Task description:
Reproduce verbatim the items running from the line containing "Image resolution: width=2289" through the line containing "center [2045, 237].", with both of those lines included.

+---+

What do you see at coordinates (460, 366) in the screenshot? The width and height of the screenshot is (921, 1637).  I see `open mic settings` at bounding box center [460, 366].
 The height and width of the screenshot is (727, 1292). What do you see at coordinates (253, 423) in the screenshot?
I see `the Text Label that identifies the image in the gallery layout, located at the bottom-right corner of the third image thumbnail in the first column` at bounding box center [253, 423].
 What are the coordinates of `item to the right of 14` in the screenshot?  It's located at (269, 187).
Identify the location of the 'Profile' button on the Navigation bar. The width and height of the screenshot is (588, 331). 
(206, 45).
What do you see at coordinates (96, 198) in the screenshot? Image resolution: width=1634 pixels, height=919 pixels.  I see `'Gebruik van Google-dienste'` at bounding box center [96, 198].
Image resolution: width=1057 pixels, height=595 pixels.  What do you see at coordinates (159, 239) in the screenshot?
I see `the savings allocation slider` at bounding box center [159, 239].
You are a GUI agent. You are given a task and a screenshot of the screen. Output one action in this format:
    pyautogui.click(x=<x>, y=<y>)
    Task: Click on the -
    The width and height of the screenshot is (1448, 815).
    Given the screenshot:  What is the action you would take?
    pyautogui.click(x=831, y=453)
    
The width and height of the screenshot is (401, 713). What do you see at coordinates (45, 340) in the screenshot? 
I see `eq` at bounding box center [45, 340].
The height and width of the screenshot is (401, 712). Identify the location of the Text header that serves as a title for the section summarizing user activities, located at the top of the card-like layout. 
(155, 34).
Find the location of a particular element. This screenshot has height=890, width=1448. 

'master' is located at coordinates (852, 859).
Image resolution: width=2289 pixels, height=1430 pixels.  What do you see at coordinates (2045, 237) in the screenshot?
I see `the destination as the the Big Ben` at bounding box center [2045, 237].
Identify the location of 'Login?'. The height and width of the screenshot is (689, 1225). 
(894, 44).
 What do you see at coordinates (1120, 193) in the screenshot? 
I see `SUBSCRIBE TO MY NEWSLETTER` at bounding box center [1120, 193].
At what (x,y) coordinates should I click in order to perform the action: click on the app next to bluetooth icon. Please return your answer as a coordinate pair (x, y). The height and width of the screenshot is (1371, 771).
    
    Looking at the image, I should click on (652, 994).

+---+

Result of this exercise:
Image resolution: width=2289 pixels, height=1430 pixels.  What do you see at coordinates (2045, 237) in the screenshot?
I see `the destination as the the Big Ben` at bounding box center [2045, 237].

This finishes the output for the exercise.